::: Data for review
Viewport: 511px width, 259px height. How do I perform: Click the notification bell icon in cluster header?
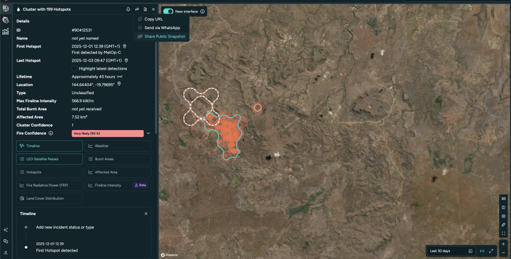coord(128,9)
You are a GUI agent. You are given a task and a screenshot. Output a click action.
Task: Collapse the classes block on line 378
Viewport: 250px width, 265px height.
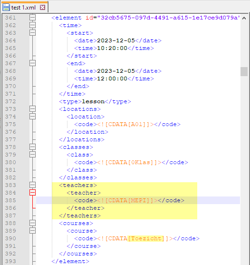(x=33, y=147)
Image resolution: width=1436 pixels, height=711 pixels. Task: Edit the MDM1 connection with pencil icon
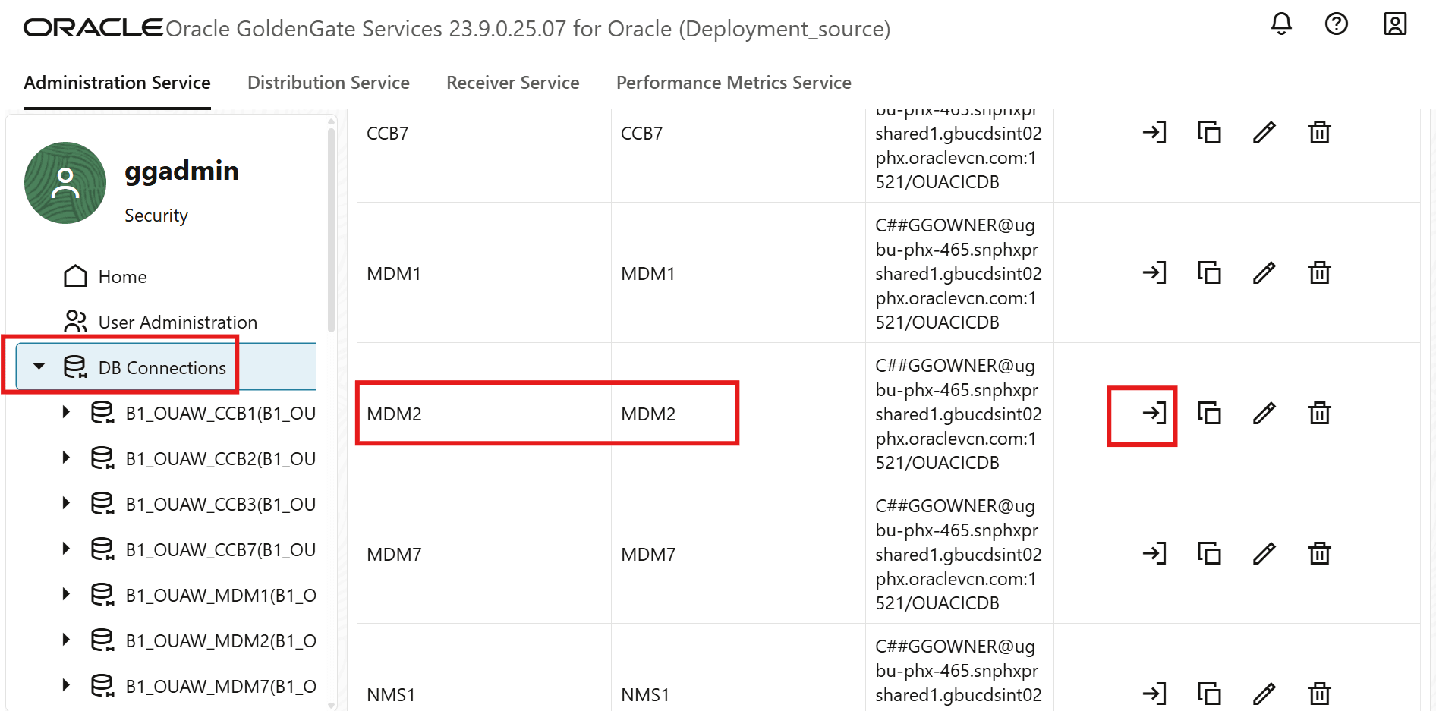[1264, 272]
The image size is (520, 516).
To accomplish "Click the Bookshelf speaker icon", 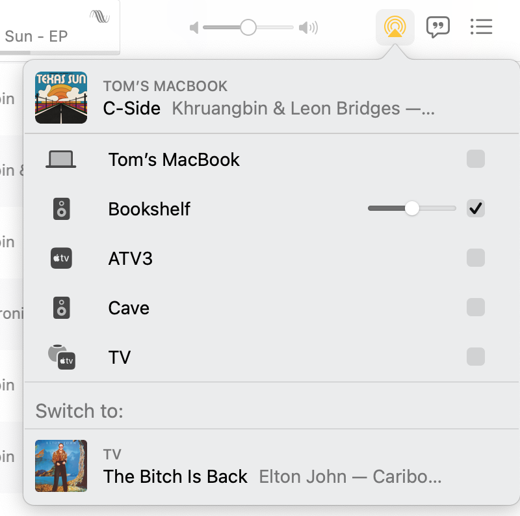I will [x=61, y=209].
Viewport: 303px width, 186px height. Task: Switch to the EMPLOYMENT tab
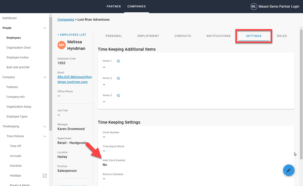[148, 36]
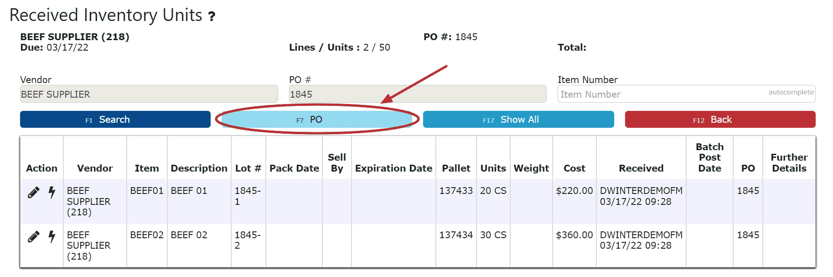Click the Lot # column header
Viewport: 833px width, 277px height.
tap(248, 168)
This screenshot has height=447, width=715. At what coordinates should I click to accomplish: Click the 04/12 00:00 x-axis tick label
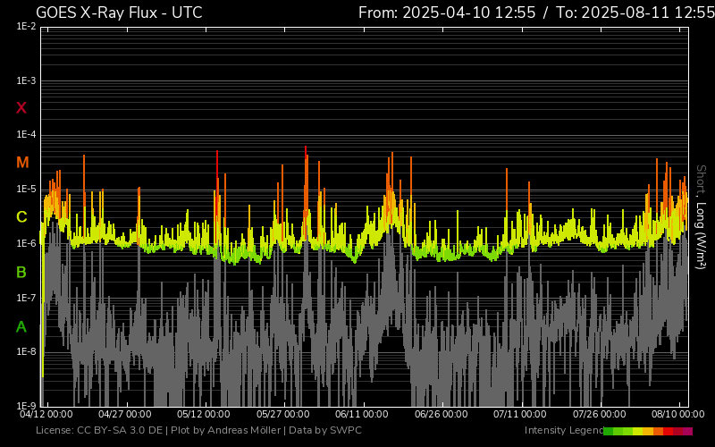[x=46, y=415]
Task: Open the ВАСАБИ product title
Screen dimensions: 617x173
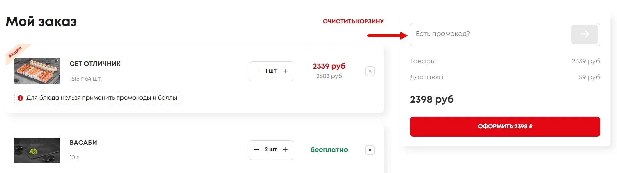Action: (x=83, y=143)
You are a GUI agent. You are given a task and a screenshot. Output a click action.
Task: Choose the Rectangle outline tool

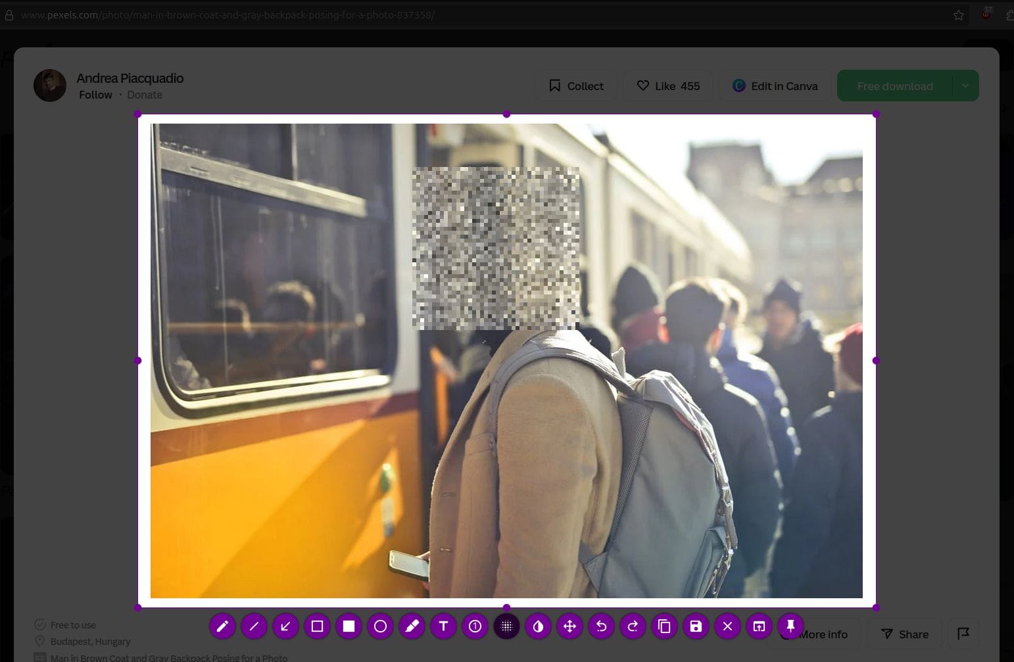point(317,626)
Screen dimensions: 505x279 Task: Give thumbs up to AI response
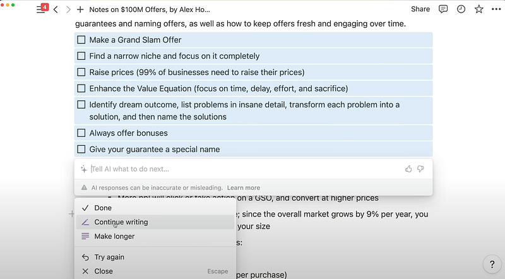point(408,169)
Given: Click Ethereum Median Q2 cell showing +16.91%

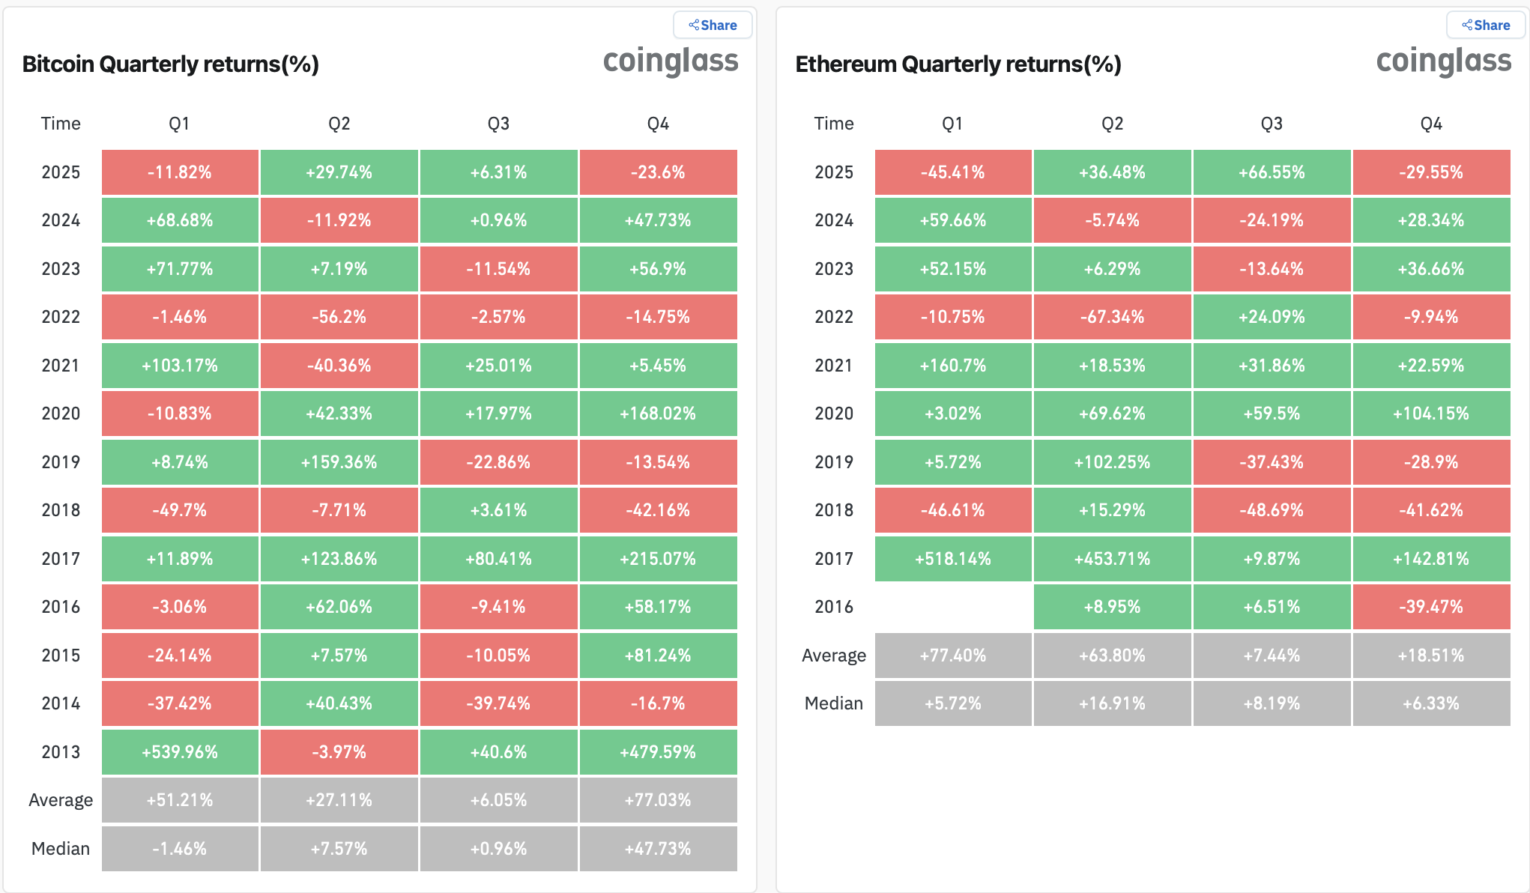Looking at the screenshot, I should tap(1112, 703).
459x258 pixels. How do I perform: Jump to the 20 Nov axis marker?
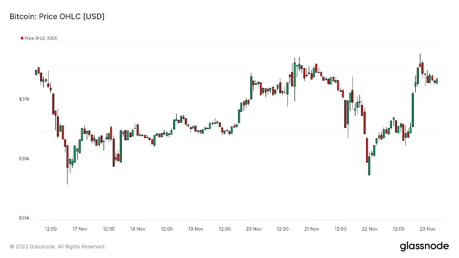[254, 229]
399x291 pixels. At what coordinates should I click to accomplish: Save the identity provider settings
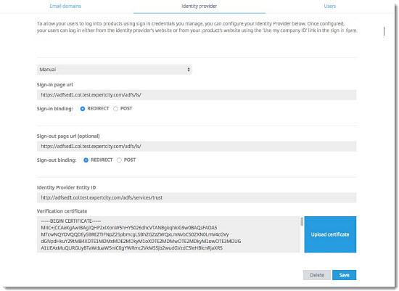click(x=345, y=275)
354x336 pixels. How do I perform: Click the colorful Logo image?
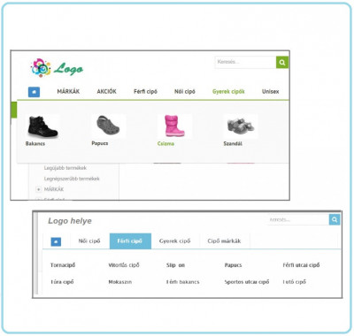click(x=57, y=68)

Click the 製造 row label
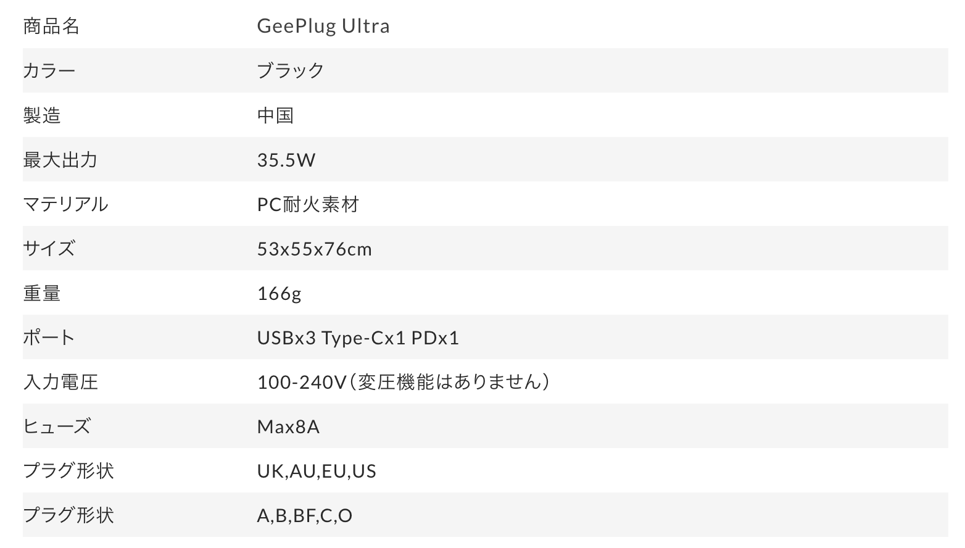tap(42, 115)
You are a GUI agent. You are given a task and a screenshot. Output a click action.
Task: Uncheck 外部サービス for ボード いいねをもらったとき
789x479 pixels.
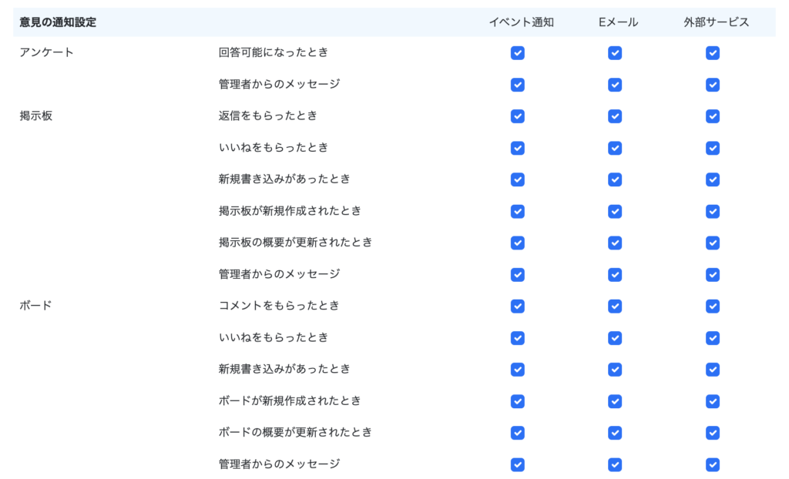point(713,338)
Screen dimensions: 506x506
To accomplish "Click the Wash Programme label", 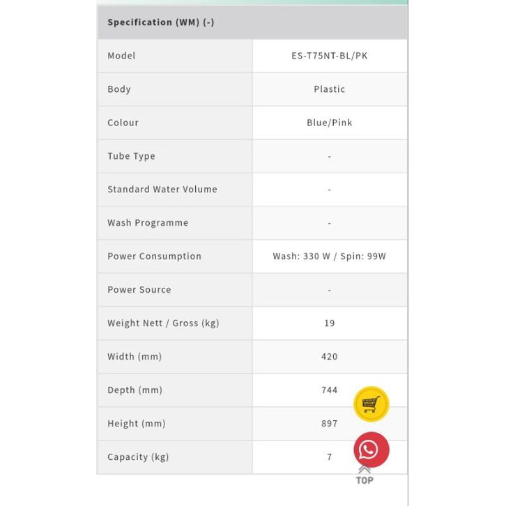I will coord(148,223).
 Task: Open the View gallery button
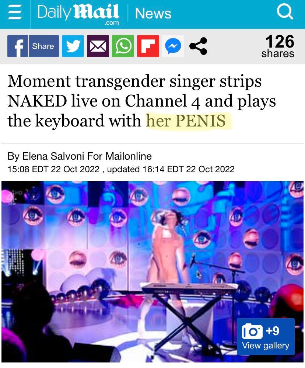pyautogui.click(x=266, y=346)
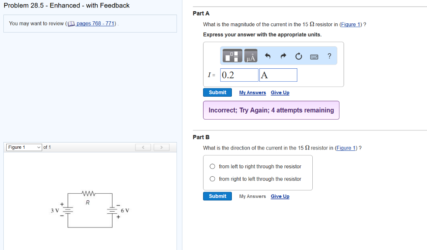427x250 pixels.
Task: Click the units input field containing A
Action: (x=278, y=75)
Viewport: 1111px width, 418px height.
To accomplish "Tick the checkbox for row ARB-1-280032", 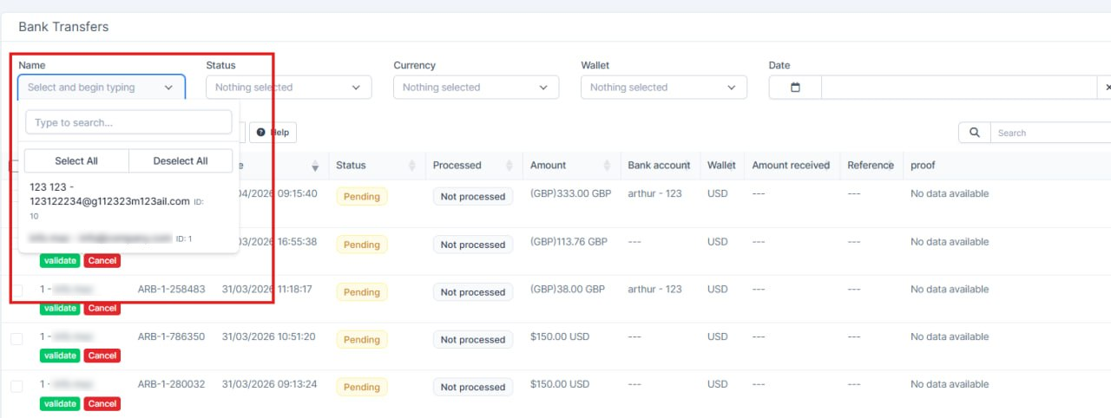I will pyautogui.click(x=16, y=386).
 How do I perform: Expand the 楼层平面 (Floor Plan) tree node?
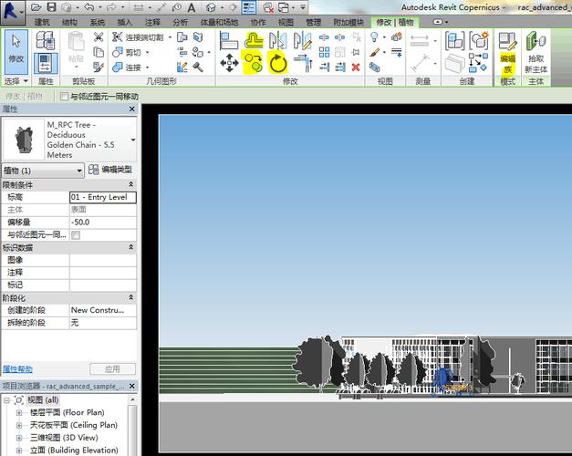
::::::
Prompt ::
Output exactly the span of lines from the top of the listing through the line holding "Task: Collapse the classes block on line 378", and leave every picture out.

Exercise response ::
Viewport: 511px width, 259px height. How do I perform: Click the notification bell icon in cluster header?
coord(128,9)
You are a GUI agent. You are given a task and a screenshot. Output a click action.
Task: Collapse the classes block on line 378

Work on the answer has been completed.